Tema tersebut juga menjadi simbol kecerdasan, inovasi, dan transformasi menuju medical excellence, sejalan dengan upaya FK Unpatti dalam mencetak calon dokter yang kompeten, adaptif, dan berdaya saing.
PMO 2026 mempertandingkan lima cabang lomba yang mencakup berbagai bidang ilmu kedokteran. Melalui kompetisi ini, para peserta diuji kemampuan akademik, analisis kasus, serta ketepatan pengambilan keputusan klinis sesuai bidang yang diperlombakan.
Adapun para peraih juara pertama pada masing-masing cabang lomba yakni:
Cardio-Respirasi: Steve Imanuel Latumahina dan Hendy Riyadhi Tas’an.
Muskuloskeletal: Kate Lorenza Aphilda Tipawael dan Flowresita de Enjel.

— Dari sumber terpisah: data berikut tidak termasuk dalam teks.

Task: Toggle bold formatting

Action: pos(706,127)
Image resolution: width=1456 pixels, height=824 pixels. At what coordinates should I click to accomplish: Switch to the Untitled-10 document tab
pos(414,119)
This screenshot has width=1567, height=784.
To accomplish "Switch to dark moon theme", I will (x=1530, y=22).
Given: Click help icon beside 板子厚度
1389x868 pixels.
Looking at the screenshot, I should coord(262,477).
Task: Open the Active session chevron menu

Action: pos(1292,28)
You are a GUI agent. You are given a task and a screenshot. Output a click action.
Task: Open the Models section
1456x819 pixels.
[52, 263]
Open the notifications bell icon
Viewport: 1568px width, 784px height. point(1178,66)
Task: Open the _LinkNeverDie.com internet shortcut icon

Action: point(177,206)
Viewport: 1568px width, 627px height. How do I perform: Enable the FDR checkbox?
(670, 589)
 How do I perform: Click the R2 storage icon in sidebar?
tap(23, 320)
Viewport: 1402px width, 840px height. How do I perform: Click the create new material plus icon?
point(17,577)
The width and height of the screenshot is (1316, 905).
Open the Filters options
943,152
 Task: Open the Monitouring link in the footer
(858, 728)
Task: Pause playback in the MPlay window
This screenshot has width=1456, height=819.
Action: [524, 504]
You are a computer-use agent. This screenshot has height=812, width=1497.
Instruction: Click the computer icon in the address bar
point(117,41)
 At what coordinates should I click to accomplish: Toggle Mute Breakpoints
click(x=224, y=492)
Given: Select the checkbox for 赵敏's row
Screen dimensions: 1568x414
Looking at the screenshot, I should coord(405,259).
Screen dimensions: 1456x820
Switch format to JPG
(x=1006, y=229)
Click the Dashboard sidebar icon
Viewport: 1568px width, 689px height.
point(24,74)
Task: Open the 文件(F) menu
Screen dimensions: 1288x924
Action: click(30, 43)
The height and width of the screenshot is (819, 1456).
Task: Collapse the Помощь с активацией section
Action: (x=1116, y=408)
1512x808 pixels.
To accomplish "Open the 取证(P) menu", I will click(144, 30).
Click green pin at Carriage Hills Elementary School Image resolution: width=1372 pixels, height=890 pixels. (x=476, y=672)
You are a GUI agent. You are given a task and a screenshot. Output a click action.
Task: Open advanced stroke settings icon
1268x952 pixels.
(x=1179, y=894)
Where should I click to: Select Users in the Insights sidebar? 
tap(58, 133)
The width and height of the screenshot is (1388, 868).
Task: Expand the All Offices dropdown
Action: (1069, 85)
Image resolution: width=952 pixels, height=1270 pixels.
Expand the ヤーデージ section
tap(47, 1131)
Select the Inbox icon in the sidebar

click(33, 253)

Infeksi Tropis: Kezia Charmen Ellen Tomasoa dan Lingga Jati Nurseta.
Urologi-Reproduksi: Resky Marlian Yusuf dan Pebriela.
Digestif: Livia Fiansya Liriwan dan Hafidsa Ramadhani Kilkoda.
Melalui PMO 2026, FK Unpatti berharap dapat melahirkan lebih banyak mahasiswa berprestasi yang mampu membawa nama baik institusi di berbagai ajang kompetisi kedokteran, sekaligus memperkuat budaya akademik yang unggul di lingkungan fakultas.
“CORTEX bukan sekadar tema, tetapi semangat untuk terus mengasah kapasitas intelektual, kemampuan klinis, dan integritas calon dokter masa depan,” demikian pesan yang mengemuka dalam pelaksanaan PMO 2026.